Looking back on peach season!
This most perfect pear.
OK, this isn't produce but I saw it and thought, "Ooooh, I need to run to the panedaria!"
So many peaches!
Last year our grapes were hit with a fungus but this year, we're prepared!
YEARNING.
I can't wait for blueberry season again!!
It's always horribly hot- around 110F but we pick fast and usually get about 30 lbs in half an hours. Lots of hands!
And I remember when I thought I had too many pears and had better give some away. My kingdom for a fresh pear!
Our rainbow of heirloom tomatoes!
Oh, the dishes we made!
Ok, and lots of desserts. This is upside down and I think it was only a month ago. Leftover cranberry orange sauce made into a cobbler...
But despite the terrible trials of winter, we always get fruit baskets from friends. My brother sends us orange and grapefruit boxes from Florida.
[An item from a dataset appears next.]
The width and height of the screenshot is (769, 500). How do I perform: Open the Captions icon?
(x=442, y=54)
DELICIOUS. So, to me, winter also means orange season! California's orange season is around January and we get some incredible citrus up this way.
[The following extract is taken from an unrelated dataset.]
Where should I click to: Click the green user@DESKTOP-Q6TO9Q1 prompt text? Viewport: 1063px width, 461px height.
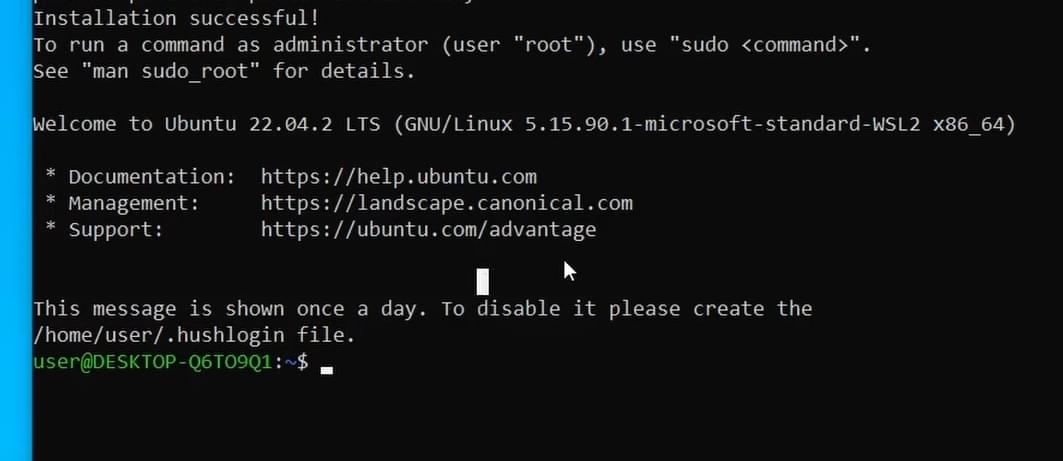[153, 362]
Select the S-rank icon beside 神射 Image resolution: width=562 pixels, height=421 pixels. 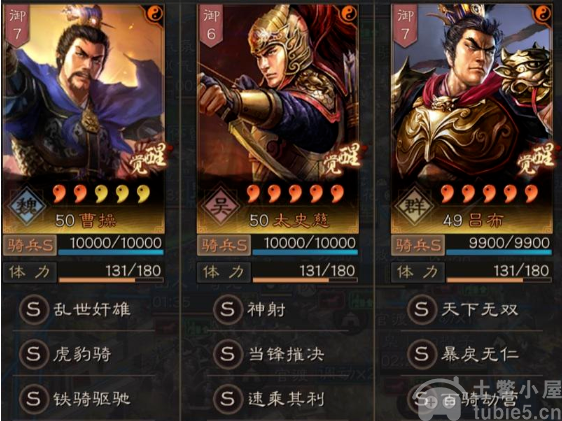pyautogui.click(x=227, y=310)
So, I made clementine sugar cookies and FORGOT TO TAKE PICTURES. But I' going to share the recipe anyway because it was so delicious. And I'm adding free pics from Pixabay, my favorite free picture site.
So, they looked nothing like this, but isn't this a great picture?
Preheat oven to 350F
Ingredients:
1 1/2 cups powdered sugar
1 cup butter or margarine, softened
1 teaspoon vanilla
2 tsp orange zest
2 TBS clementine juice
1/2 teaspoon almond extract
1 egg
2 1/2 cups flour
1 teaspoon baking soda
1 teaspoon cream of tartar
Mix all dry ingredients together, then add vanilla, butter, orange zest, clementine juice, egg. Mix thoroughly.
Glaze:
2 cups powdered sugar
dash of salt
3 TBS clementine juice
This still isn't what they looked like but it's a little closer. So, bake at 350F for about 7 minutes. I made mine about the size of a silver dollar because I think they're so cute.
Remove from the oven and glaze with the clementine topping. It should be thin, not like a frosting.